Claro que acompanhavam o desenrolar da vida, na medida do possível e das responsabilidades. Mas dar conta de realizar o sonho da menina festeira era meu. Simples? Sim. Não acontecer? Jamais. Pra mim, veladamente, até poderia ter conotação de dor e peso. Pra ela, sempre, de carinho, envolvimento e felicidade. Eu fazia questão. Absoluta!

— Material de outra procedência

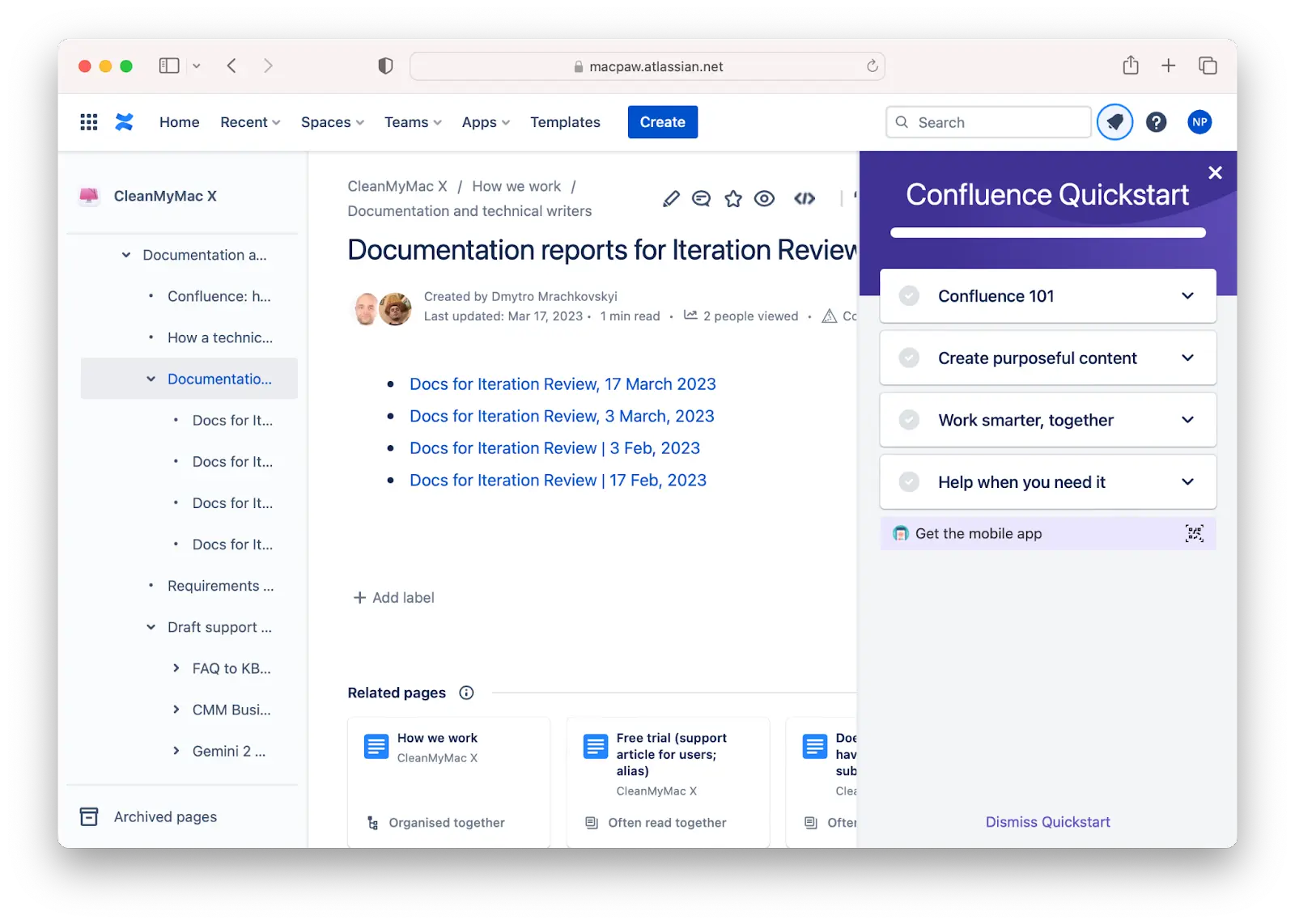Open Docs for Iteration Review, 17 March 2023
This screenshot has height=924, width=1295.
(563, 384)
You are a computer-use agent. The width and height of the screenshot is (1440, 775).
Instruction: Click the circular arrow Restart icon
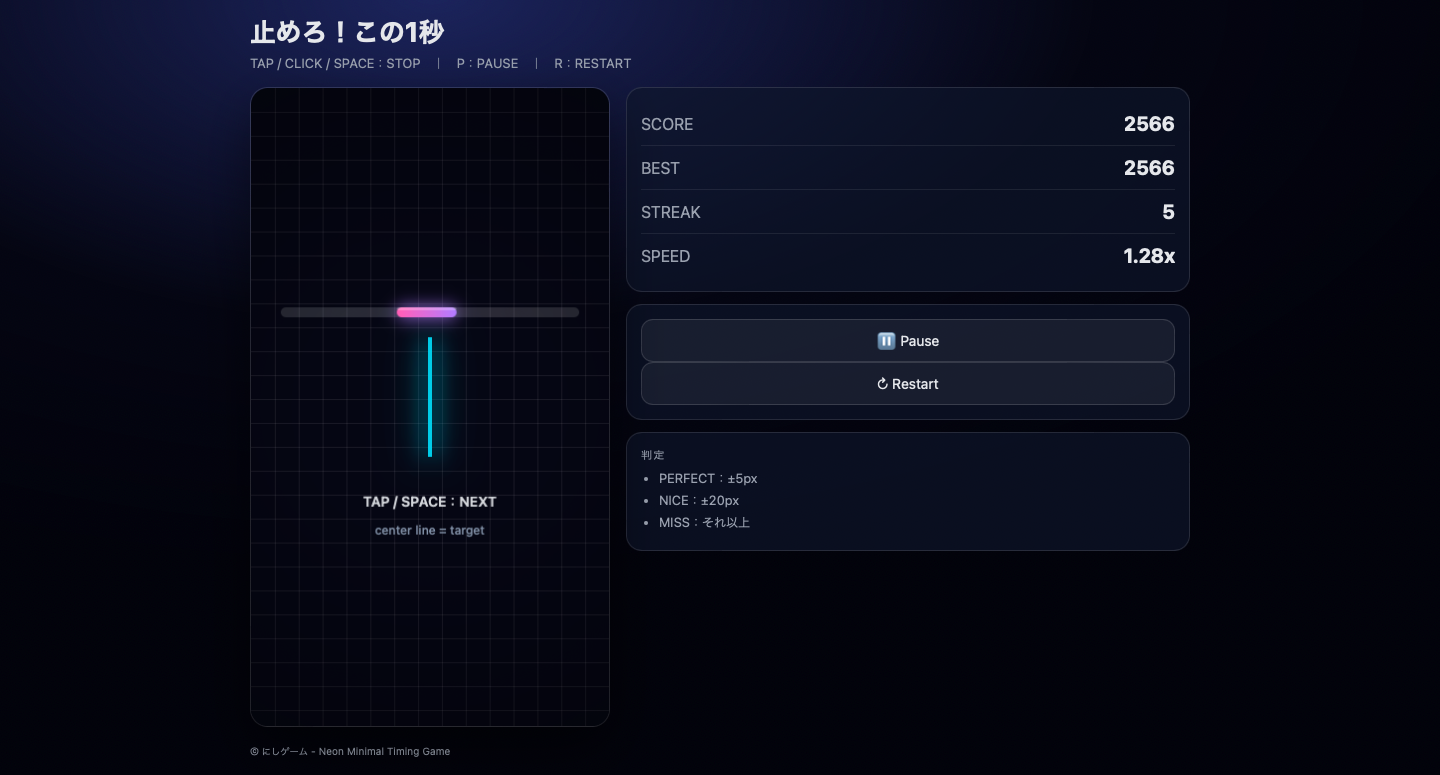[882, 384]
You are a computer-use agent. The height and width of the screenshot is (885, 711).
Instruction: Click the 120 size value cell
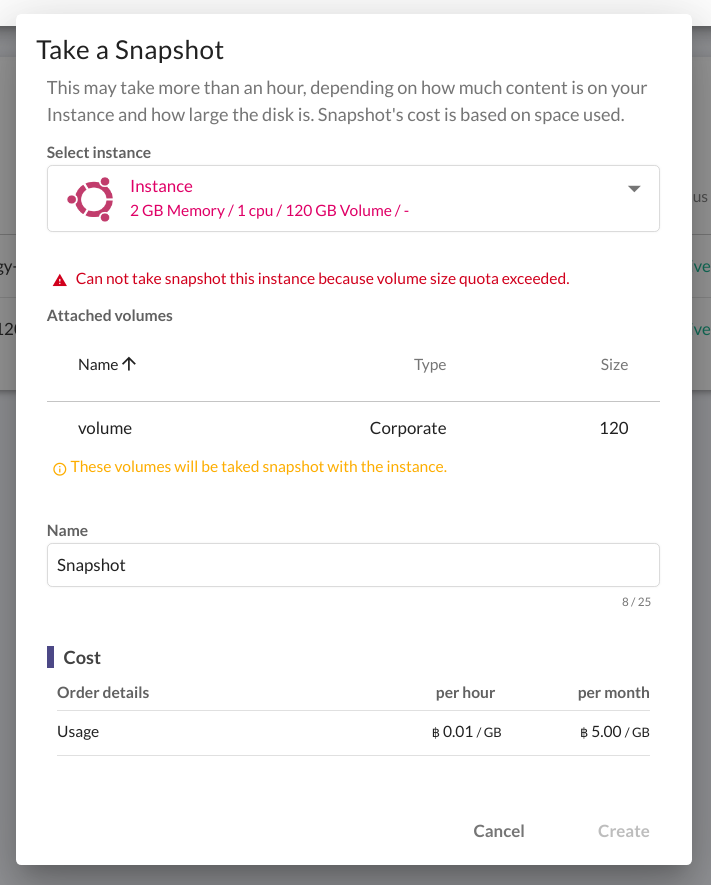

A cada ano uma vontade. Entrava o mês de maio e lá vinha ela, cheia de argumentos, explicando como “precisava” da sua festa. Confesso — lá vinha a dualidade. Eu sofria. Eu amava. Acumulava com o perrengue diário. Matando uma alcateia por dia. Entretanto… “A Vida é Bela” *. Acreditava eu ser essa a melhor forma de lidar com tudo. Em vista disso, tem festa! Enfim, suas festas, ano a ano, balizavam nossas vidas. Pura energia. Paixão. Superação. Vibração. Celebração. Este sempre foi seu ritmo — repleto de “ãos”. Contagiante.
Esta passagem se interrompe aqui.